- Comune di Feroleto Antico
- Feroleto Antico Location within Italy Feroleto Antico Location within Calabria
- Coordinates: 38°57′40″N 16°23′18″E﻿ / ﻿38.96111°N 16.38833°E
- Country: Italy
- Region: Calabria
- Province: Catanzaro (CZ)
- Frazioni: Lamezia Terme, Maida, Pianopoli, Serrastretta

Area
- • Total: 21 km^{2} (8.1 sq mi)
- Elevation: 350 m (1,150 ft)

Population (31 December 2013)
- • Total: 2,077
- • Density: 99/km^{2} (260/sq mi)
- Demonym: Feroletani
- Time zone: UTC+1 (CET)
- • Summer (DST): UTC+2 (CEST)
- Postal code: 88040
- Dialing code: 0968
- ISTAT code: 079048
- Patron saint: San Silvestro
- Saint day: 31 December
- Website: Official website

= Feroleto Antico =

Feroleto Antico (Calabrian: Herulìtu) is a comune and town in the province of Catanzaro in the Calabria region of Italy.

Feroleto Antico is located 280 meters above sea level in a territory predominantly hilly.

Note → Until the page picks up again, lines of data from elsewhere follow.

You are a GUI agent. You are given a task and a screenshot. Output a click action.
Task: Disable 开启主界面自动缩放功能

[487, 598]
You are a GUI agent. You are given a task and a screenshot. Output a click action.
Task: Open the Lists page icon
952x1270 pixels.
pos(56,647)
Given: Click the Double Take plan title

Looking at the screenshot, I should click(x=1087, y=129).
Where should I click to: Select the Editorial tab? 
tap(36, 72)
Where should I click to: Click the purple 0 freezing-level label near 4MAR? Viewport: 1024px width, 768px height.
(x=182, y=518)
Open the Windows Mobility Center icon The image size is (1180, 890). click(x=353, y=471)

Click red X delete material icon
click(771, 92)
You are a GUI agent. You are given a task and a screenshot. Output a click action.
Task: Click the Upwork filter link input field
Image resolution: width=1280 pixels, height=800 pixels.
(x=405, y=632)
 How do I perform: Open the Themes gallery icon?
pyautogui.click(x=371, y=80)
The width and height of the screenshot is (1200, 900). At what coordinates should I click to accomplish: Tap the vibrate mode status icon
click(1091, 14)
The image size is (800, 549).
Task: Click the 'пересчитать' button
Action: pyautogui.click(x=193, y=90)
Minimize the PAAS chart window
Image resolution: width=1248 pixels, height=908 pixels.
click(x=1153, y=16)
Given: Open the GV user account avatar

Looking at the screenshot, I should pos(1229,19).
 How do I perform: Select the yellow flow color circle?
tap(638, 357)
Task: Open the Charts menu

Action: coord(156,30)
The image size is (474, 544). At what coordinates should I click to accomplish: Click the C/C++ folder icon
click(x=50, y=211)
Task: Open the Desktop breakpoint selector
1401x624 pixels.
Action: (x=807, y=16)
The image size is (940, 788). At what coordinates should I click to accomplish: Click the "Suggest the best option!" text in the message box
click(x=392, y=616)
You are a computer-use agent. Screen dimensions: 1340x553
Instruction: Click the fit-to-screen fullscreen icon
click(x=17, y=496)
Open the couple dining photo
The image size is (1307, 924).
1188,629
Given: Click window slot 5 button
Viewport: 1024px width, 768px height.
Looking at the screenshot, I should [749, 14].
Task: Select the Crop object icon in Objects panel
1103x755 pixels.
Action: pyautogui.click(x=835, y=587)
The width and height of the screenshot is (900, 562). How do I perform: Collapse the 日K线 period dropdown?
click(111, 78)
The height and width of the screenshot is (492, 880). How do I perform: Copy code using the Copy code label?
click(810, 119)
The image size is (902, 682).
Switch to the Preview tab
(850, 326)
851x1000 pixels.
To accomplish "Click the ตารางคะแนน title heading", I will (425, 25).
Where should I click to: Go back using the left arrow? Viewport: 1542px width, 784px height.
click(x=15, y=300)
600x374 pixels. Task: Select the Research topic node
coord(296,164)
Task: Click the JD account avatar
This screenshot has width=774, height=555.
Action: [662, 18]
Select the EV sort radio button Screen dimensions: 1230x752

The highest peak is Mount Mennazzo (749 m). It is crossed by the Badia river for approximately 13 km. The village is located within a small wooded valley. The municipality is located at the narrowest point of Italy, in the Isthmus of Catanzaro , in the center of Calabria. From some of its points is a view of the Gulf of Sant Eufemia.

The town has been hit by various seismic events. The most serious was the earthquake of 28 March 1638, which razed the town to the ground which was subsequently rebuilt. The 1783 Southern Calabria Earthquake and the 1905 Calabria Earthquake were also really serious events and finally in 1905 event, soil fracturing and water leakage (or liquefaction) from the soil were reported.

==Climate==

Climate data for Fondaco Frustato elevation 62 meters (203.4 feet) (1995-2017)
| Month | Jan | Feb | Mar | Apr | May | Jun | Jul | Aug | Sep | Oct | Nov | Dec | Year |
| Mean daily maximum °C (°F) | 16.0 (60.8) | 16.5 (61.7) | 18.8 (65.8) | 22.4 (72.3) | 26.0 (78.8) | 30.0 (86.0) | 34.2 (93.6) | 35.1 (95.2) | 30.3 (86.5) | 27.3 (81.1) | 22.5 (72.5) | 18.1 (64.6) | 25.1 (77.2) |
| Mean daily minimum °C (°F) | 6.8 (44.2) | 6.5 (43.7) | 7.8 (46.0) | 10.4 (50.7) | 14.0 (57.2) | 17.6 (63.7) | 20.0 (68.0) | 21.3 (70.3) | 19.1 (66.4) | 16.1 (61.0) | 12.5 (54.5) | 9.1 (48.4) | 13.43 (56.17) |
Source: ISPRA

== Transport ==

A railway bridge between here and Marcellinara was washed away by flood waters in 2011.